In actuality, the Client did not authorize the Fraudulent Transfer, did not have any bank accounts in Luxembourg, and did not send the emails to Dos Reis requesting the transfer.  Rather, it was ELIAS who sent the emails purporting to be from the Client Employee that contained forged wire instructions to Dos Reis.  Further, the Luxembourg Account that received the Fraudulent Transfer was beneficially owned by ELIAS and opened in the name of a company formed in Panama at ELIAS's direction the week prior to the Fraudulent Transfer.  The Panama company used by ELIAS to open the Luxembourg Account contained the name of the Client in order to create the false impression that the Client's funds were being transferred to an account beneficially owned by the Client, when in fact such account was beneficially owned by ELIAS. 
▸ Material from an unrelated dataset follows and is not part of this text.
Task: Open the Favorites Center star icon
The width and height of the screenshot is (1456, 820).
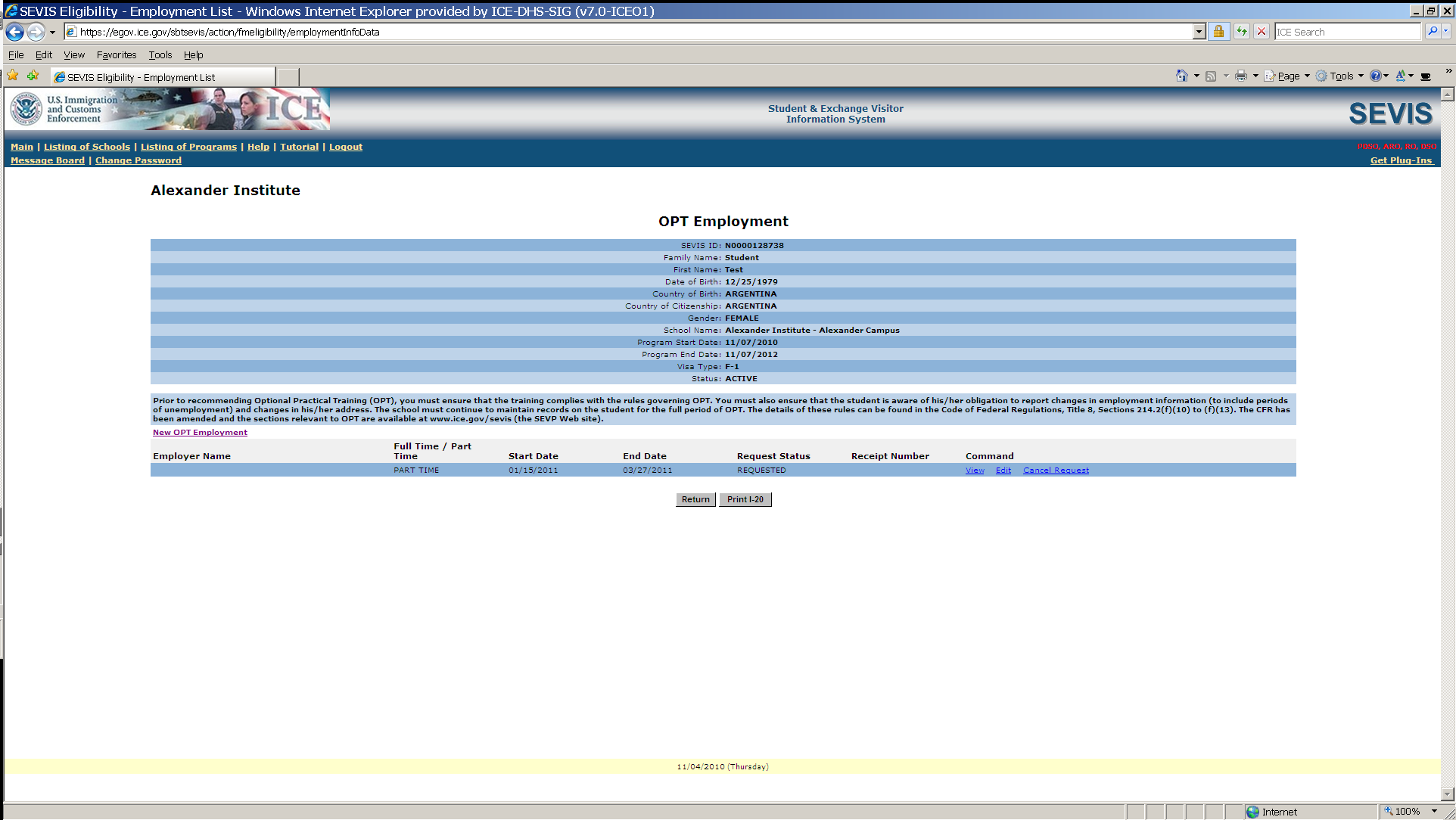Action: tap(13, 76)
In addition to the scheme to defraud the Firm, ELIAS and Dos Reis also attempted to fraudulently obtain money from accounts at a second financial institution headquartered in Manhattan using the identities of the Client Employee and other members of the Client Employee's family without their authority.
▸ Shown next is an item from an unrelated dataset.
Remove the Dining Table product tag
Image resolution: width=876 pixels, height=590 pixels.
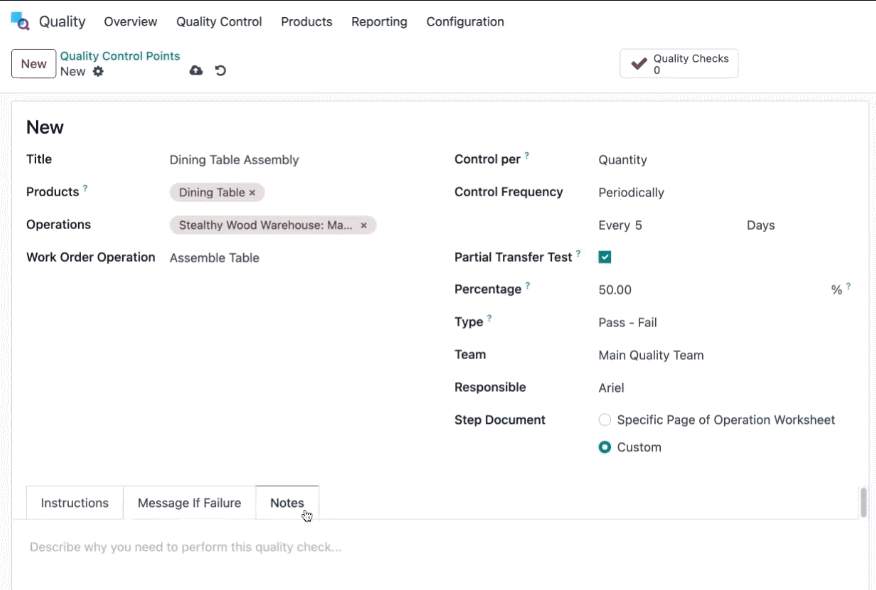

Four Expungements Recommended by FINRA Arbitrator. In the Matter of the Arbitration Between Andrew Russell Kevlahan, Claimant, v. Josephthal & Co., Inc. and Wells Fargo Clearing Services, LLC, Respondents (FINRA Arbitration Decision 18-03548)
http://www.finra.org/sites/default/files/aao_documents/18-03548.pdf
In a FINRA Arbitration Statement of Claim filed in October 2018, associated person Claimant Kevlahan sought the expungement of four occurrences from his Central Registration Depository record. The sole FINRA Arbitrator recommended the expungement of all matters. Of particular interest is the rationale provided for one of the recommended expungements:

The account in question was a non-discretionary account. The client was a sophisticated and experienced investor who refused to take protective losses when the market went down. He also received reduced fees due to his activity levels and friendship with Claimant. Claimant spoke with the customer on a daily basis. The client always received trade confirmations when trades were made, in addition to monthly statements. The customer had losses in his account due to market forces related to the September 11, 2001 attacks on the United States. 
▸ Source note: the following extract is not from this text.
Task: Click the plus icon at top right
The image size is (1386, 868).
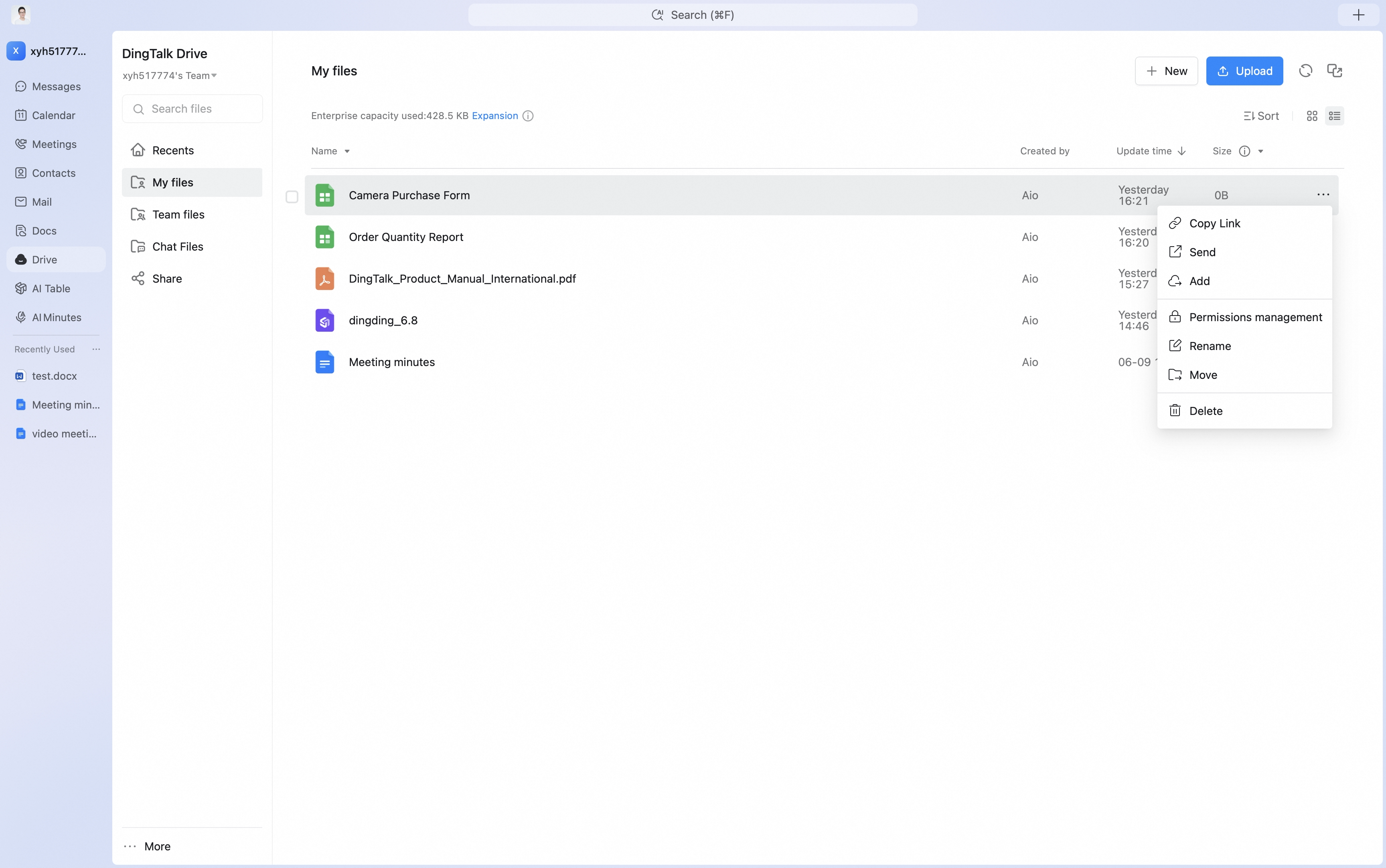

Two securities were listed on the customer complaint. 1000 shares of ARIBA were purchased but only 200 shares traded on the sell order (due to market demand at the requested price). Because the sell order was only partially completed, the customer complained about being charged full commission on the trade, which was subsequently adjusted. The complaint about the commission is deemed to be a contemporaneous acceptance of the buy and sell orders. The rest never sold because the price dropped and the client was unwilling to lower the sales price to avoid losses. Customer sold a naked put on stock ACLN. A few days before the option expired, some unexpected bad news was released about the company, causing the company's stock price to drop. Trading in ACLN's securities was halted. When trading resumed, the customer was forced to purchase the stock to satisfy the option. The client complained about the commission on his transaction, which was adjusted. This request is deemed to be a contemporaneous acceptance of the trade. 

Josephthal compliance investigated the complaint and denied the claim. No further claims were filed by the customer against Claimant after Josephthal denied the initial complaint.